Nie wdając się w dywagacje nt. bezpośredniej przyczyny detonacji Lehmana - nie poznamy wszystkich faktów, tylko medialne wystąpienia, w tym najbardziej uderzające Koniarskiego, który jako polityk nie zasługuje na wiarygodność. Politycy z zasady kłamią, bo od tego są. Przywiązywanie kryterium znaczeniowego do ich słów jest pomieszaniem pojęć. Właściwym jest kryterium celu. Tu dochodzimy do pojęcia paniki, która jest drugim, fundamentalnym aspektem kryzysu.

Z tym większą ostrożnością podchodziłbym do objawień blogerów, których dorobek ogranicza się do dwóch wpisów, które akurat są dziś na topie, okraszonych 30 reklamami… Gdzie byli kiedy Lehman padał i co wtedy mówili? Co robił Urbaś, co Marcinkiewicz, a co Koniarski?

1) 550 mld w godzinę to nie jest news, był ok. 10 dni wstecz, albo i wcześniej.
2) Zaczyna się lobbowanie globalnego clearinghouse do derywatów OTC, w tym CDS. Wygląda, że Koniarski jest elementem tego lobbingu między US i resztą świata.
3) US podkreśla pseudo-militarną rolę finansów, usiłując wymusić niejako szantażem posadowienie cleringhouse u nich. Przecież mają centralę NATO, największe banki itd.
4) Histeria upadku banków - a leżą największe (zgodnie z wyliczeniem Jokera i moim) działa na tłum, ktoś musi być winny. Znajdziemy winnego i się przed nim obronimy. To obcy zafundowali nam kataklizm, odpalili bombę, wysadzili WTC (dobrze że nie z kosmosu, ale ciągle ich nie znamy). Teraz odpalili nam banki. Dlatego dajcie nam kontrolę na derywatami, nad tym, co poprzednio nam umknęło. (Pieniądze, które drukujemy są super, mają najwyższy kurs do złotówki).

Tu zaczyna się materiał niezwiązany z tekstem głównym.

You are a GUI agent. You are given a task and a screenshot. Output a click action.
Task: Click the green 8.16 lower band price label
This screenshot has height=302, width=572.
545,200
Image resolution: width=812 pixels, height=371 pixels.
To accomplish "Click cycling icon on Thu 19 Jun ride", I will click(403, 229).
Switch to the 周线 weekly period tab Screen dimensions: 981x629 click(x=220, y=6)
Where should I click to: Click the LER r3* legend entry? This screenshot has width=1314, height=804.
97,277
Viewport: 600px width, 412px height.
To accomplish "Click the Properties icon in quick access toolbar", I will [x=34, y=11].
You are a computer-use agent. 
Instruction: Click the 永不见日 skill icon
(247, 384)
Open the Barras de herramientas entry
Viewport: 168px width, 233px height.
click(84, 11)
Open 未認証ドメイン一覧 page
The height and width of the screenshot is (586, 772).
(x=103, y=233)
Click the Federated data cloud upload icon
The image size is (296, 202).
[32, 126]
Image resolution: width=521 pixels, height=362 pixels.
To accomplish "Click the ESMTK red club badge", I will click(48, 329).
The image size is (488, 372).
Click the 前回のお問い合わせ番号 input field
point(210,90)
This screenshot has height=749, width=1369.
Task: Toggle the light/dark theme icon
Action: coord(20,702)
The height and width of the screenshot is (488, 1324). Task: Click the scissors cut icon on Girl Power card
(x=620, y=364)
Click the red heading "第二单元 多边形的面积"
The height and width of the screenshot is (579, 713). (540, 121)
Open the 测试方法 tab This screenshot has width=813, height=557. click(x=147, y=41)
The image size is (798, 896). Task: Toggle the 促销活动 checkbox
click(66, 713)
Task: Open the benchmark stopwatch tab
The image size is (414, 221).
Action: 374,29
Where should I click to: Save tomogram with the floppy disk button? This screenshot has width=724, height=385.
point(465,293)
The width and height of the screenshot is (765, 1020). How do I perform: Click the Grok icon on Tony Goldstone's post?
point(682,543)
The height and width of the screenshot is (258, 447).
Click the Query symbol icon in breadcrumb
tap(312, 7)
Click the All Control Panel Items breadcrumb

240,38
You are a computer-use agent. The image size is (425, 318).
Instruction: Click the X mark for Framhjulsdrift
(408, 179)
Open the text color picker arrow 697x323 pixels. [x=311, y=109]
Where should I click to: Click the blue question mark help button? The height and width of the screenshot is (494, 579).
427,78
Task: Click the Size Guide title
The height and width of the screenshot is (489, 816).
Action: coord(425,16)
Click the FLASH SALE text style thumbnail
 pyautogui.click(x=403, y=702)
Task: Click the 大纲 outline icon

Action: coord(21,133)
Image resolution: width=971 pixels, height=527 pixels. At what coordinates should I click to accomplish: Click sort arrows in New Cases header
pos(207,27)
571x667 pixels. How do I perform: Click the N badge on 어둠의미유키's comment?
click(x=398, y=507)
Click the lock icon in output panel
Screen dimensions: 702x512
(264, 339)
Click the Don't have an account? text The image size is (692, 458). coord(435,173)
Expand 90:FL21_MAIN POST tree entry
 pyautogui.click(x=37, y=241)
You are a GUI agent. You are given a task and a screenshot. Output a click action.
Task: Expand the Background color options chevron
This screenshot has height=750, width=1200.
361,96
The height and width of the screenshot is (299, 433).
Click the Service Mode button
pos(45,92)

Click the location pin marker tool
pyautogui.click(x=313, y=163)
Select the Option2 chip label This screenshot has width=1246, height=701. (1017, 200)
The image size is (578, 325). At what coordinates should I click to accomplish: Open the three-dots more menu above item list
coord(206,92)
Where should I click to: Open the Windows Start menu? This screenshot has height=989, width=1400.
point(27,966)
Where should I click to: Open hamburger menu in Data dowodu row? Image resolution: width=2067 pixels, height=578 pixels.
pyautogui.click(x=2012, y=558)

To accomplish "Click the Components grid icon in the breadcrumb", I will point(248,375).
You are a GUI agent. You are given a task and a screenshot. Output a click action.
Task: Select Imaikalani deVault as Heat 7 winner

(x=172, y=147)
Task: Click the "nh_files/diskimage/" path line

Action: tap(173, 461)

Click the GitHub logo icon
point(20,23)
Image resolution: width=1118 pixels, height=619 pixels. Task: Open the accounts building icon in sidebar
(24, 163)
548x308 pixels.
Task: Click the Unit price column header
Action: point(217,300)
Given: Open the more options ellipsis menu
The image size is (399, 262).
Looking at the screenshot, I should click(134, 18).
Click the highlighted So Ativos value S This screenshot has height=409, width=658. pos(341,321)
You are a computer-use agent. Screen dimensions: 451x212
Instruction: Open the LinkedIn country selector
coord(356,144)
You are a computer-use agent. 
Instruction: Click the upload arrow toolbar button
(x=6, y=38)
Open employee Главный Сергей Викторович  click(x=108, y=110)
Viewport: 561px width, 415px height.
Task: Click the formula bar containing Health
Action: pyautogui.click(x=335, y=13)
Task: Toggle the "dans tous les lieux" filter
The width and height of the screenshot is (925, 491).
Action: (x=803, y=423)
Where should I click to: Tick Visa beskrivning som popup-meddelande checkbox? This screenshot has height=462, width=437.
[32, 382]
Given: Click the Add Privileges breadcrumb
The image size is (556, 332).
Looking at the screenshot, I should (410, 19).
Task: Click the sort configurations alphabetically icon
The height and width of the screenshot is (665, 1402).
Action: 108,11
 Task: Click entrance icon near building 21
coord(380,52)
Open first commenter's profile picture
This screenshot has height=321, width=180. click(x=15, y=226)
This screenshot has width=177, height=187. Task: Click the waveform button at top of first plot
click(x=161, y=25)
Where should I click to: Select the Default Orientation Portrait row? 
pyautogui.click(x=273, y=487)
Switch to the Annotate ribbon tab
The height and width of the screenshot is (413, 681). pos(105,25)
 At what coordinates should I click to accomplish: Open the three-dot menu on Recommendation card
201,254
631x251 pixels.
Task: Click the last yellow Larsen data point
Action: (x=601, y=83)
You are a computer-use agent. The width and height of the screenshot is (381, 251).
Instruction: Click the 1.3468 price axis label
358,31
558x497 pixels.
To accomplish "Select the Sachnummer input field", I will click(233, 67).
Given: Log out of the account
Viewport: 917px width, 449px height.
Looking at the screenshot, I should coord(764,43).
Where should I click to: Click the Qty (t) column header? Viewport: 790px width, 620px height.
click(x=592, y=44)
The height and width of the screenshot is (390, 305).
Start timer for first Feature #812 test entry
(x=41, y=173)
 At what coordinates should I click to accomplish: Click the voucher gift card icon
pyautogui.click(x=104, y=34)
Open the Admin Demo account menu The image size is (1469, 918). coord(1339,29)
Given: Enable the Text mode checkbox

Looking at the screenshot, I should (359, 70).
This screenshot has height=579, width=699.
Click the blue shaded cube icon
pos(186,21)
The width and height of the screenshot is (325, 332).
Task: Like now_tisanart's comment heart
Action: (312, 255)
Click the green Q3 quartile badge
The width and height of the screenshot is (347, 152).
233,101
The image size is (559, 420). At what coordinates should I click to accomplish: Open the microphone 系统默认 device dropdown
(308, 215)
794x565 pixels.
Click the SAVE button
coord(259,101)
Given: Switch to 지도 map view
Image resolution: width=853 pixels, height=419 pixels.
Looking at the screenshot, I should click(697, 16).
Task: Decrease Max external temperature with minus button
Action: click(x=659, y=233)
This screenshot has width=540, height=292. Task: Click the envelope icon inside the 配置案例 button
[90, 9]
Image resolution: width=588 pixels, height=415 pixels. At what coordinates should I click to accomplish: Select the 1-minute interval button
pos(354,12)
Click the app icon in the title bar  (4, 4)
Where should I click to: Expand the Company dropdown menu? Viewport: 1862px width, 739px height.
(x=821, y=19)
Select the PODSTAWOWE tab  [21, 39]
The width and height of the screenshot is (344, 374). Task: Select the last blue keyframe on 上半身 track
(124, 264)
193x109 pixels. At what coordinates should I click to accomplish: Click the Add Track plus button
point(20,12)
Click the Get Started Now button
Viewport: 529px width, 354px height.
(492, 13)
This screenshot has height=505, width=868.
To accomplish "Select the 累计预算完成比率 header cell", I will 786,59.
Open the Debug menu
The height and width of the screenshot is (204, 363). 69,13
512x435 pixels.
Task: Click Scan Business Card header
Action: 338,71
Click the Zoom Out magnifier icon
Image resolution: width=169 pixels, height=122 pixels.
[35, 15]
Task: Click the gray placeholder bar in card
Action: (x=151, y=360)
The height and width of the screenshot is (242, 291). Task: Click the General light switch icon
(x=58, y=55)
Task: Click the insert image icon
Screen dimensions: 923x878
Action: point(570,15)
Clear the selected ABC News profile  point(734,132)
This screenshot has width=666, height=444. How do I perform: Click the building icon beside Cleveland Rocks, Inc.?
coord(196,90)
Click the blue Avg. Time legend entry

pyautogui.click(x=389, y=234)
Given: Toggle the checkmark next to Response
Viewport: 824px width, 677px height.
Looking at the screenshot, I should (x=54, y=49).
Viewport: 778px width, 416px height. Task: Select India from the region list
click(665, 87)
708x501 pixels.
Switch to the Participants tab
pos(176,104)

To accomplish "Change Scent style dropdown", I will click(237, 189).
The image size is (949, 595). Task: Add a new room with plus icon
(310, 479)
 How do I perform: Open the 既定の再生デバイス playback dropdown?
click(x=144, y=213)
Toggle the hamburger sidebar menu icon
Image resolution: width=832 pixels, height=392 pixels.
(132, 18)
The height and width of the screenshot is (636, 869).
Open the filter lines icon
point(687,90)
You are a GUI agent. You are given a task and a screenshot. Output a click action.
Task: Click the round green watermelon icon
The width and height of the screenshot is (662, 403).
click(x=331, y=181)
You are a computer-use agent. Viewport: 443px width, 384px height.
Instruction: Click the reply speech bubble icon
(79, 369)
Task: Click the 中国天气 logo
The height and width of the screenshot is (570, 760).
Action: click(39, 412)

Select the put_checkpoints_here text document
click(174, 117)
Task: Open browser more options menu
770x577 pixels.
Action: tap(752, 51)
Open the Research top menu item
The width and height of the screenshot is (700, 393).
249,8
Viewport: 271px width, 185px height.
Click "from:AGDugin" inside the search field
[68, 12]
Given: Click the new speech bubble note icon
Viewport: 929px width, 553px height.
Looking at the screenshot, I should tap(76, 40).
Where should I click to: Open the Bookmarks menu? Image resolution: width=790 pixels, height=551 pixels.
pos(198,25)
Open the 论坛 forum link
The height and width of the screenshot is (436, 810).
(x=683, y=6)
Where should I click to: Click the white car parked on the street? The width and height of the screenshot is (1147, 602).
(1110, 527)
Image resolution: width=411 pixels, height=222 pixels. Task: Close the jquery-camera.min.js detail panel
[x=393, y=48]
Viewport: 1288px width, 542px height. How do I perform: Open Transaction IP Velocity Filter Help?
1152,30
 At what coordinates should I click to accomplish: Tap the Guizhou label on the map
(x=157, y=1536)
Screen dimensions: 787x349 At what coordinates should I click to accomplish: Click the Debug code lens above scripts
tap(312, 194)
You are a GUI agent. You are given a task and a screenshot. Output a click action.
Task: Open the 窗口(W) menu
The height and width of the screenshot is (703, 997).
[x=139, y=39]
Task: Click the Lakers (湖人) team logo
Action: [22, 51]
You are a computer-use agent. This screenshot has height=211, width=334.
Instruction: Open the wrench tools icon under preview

Jak na ironię, największe banki świata stały się karłami, Citi warte jest 10 mld, co znaczy, że PKO to przy nim kolos. Ben Laden jako pogromca Citi oraz AIG wydaje mi się w tym kontekście grubą przesadą. Jeśli potrafi miliardem (załóżmy że ma taki potencjał) skasować kilka bilionów, to powinien kupić wszechświat, wystarczy dać mu punkt podparcia, bo lewarowanie już znalazł.

Dlatego naganianie bankruta na oddanie mu resztek kontroli finansowej ze strachu uważam za żałosne. Skoro taką potęgę potrafił rzekomo rozwalić Laden, to geniusze finansów nie zasługują na pilnowanie mojej wycieraczki, nie mówiąc o airborne i marines. Where were you boys? A Bednarski? Where were you Ben? All your bankz are belong to uz.

Powyższe nie znaczy wcale, że przemyślany atak derywatowy nie jest w stanie położyć świata. Oczywiście, że jest w stanie i zorro to napisał zanim wybuchła panika. Mądrzy ludzie nad tym siedzą od wielu lat i opracowują strategie. Skoro nie opracowali strategii ochrony cywilnego rynku, to
a) ich to nie obchodzi
b) nie byli w stanie.

W obydwu wypadkach są z mojej prywatnej perspektywy do niczego i nie wolno im dawać kluczyków do samochodu, a tym bardziej ciężko zarobionej forsy.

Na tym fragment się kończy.